The Liquidity Risk Management Policy was established based on the guidelines of Central Bank of Brazil, seeking to provide the permanent adequacy of management to the nature of the operations, the complexity of the products and the dimension of the exposure to liquidity risk of the Institution. The process of liquidity risk management establishes procedures of identification, measurement and control to the exposure to liquidity risk, considering the current market conditions and future forecasts in the preparation of scenarios for cash flow projections in different horizons of time, including intraday. Complete description of liquidity risk

management structure is available at the Company's head office.

(c) Credit Risk

Credit risk management is under responsibility of the XP CCTVM's risk area, seeking to ensure compliance with the XP CCTVM's policy provisions and ensure that the established operational thresholds are met.

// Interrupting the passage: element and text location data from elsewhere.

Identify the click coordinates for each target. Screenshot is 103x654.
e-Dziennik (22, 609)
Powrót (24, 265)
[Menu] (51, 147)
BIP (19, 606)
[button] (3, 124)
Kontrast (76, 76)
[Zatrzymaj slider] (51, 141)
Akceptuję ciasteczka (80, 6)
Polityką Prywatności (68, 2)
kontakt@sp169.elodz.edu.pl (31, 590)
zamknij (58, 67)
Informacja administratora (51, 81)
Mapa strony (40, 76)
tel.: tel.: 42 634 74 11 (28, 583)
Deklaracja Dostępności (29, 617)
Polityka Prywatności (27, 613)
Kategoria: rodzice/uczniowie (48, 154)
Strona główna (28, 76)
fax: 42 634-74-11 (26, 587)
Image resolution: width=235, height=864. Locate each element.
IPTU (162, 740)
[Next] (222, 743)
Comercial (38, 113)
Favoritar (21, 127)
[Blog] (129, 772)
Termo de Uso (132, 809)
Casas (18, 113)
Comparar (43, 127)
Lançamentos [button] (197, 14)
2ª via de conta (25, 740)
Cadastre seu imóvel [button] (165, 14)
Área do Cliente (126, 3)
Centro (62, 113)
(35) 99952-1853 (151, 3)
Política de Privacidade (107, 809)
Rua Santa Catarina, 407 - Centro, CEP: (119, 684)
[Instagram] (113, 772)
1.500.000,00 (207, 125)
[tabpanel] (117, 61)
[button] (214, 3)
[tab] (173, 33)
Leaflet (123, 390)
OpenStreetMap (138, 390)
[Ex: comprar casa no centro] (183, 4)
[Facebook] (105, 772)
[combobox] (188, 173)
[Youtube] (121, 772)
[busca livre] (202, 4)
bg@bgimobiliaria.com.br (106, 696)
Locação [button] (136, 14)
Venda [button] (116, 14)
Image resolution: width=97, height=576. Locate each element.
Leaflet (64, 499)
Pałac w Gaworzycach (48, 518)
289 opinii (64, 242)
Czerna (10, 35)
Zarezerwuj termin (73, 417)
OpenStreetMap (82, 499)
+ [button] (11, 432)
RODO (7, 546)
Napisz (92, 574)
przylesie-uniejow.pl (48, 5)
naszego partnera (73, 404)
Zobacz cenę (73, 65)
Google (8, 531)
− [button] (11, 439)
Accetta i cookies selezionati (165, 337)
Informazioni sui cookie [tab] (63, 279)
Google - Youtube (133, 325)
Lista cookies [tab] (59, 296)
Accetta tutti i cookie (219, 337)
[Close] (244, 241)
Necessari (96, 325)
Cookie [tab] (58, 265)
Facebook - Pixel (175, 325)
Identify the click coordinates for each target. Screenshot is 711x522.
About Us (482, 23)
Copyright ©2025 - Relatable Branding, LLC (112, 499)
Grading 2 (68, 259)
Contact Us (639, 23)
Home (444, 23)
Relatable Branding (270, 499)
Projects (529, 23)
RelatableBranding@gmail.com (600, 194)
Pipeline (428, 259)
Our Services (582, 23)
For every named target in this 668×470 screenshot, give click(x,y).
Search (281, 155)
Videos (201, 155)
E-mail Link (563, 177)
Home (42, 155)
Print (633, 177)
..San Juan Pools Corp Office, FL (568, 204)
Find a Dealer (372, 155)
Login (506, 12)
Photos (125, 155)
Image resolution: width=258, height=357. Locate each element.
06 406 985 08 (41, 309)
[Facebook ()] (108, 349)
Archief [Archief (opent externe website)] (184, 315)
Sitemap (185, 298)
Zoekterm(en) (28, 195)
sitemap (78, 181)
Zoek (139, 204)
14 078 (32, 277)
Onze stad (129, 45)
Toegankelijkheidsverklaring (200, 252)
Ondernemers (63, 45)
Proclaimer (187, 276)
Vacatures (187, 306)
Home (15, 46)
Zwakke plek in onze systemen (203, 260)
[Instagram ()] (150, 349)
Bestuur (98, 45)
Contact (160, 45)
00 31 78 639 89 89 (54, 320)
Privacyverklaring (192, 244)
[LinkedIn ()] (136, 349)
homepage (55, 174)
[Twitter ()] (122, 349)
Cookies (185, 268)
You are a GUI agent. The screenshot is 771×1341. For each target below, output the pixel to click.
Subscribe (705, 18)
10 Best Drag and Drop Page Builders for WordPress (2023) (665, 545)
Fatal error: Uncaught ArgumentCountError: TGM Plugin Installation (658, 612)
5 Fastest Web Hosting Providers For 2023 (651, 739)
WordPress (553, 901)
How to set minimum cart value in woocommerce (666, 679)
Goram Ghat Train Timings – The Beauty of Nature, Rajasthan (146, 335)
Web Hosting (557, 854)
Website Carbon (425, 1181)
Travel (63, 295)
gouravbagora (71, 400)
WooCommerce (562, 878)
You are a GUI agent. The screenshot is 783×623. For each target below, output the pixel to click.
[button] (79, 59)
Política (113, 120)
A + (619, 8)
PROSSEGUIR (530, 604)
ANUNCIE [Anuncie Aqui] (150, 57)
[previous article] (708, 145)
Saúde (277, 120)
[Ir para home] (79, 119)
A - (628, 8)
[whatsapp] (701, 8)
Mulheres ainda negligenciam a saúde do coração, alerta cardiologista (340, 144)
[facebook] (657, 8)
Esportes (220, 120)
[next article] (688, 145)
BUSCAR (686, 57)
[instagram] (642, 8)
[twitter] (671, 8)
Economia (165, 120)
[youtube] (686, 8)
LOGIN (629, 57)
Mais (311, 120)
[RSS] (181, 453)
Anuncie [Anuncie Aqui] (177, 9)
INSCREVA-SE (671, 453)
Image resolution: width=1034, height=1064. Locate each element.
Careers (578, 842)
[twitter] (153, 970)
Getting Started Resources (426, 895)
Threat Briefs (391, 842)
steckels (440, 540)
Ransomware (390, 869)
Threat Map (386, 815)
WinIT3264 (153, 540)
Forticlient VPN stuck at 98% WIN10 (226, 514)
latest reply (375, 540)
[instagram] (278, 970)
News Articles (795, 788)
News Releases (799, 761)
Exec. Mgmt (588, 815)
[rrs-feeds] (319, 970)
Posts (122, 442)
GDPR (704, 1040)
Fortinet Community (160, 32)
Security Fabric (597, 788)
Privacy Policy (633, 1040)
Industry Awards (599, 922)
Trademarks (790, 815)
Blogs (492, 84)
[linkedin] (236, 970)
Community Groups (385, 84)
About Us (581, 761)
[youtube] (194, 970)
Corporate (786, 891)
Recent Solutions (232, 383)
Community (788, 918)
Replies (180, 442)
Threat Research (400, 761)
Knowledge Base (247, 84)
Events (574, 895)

XP CCTVM establishes its credit policy based on the domestic scenario, based on the portfolio breakdown by security, by issuer, by rating, by economic activity and by the duration of the portfolio. And regarding the external scenario, based on interest rates, inflation, among others. The credit analysis area also actively participates in this process and is responsible for credit risk rating of issuances and issuers with which XP CCTVM have or intend to have credit relations, or intend to recommend credit risk positions to clients. The credit analysis area is also responsible for the limits of client's credit risk positions. The analyses are presented to the Credit Advisory Committee, whose function is to determine whether the assessed credits are eligible as counterparty risk. Regarding credits for distribution to the client base of XP CCTVM, credit limits are also determined for each issuer and structured issuance. The review of credits assessed by the Credit Advisory Committee is carried out periodically by the Credit Analysis Area, in accordance with internal rules and methodologies. The risk area is directly subordinated to the Chief Risk Officer, without any relation with the commercial area. The credit analysis area is also subordinated to the Chief Risk Officer, with the necessary independence to carry out its activities, since it does not participate in the definition of business strategies and does not perform market transactions of any kind.

d. Operating Risk

The Company, in compliance with provisions of Article 4, paragraph 2, of the National Monetary Council (CMN) Resolution no. 3.380/2006, of June 27, 2006, has a structure of operating risk management that encompasses preparation of institutional policies, evaluation and monitoring of processes and procedures for risk mitigation, contingency plans and strategies to ensure business continuity, in addition to formalization of a single structure required by regulatory agency. Complete description of operating risk management structure is available at the Company's head office.

iii. Policy of reinvestment of profit and dividends

Article 27 of XP CCTVM's Bylaws provides for that at least 25% of adjusted net income be distributed as a mandatory dividends. In 2017, an amount of R$ 27,438 regarding the income (loss) of 2016 was paid.

The net income remaining after the formation of the legal reserve and the balance determined for the payment of dividends will be allocated to the Reserve for Investment and Expansion, whose purpose is to secure funds for investments, without prejudice to the profit retention.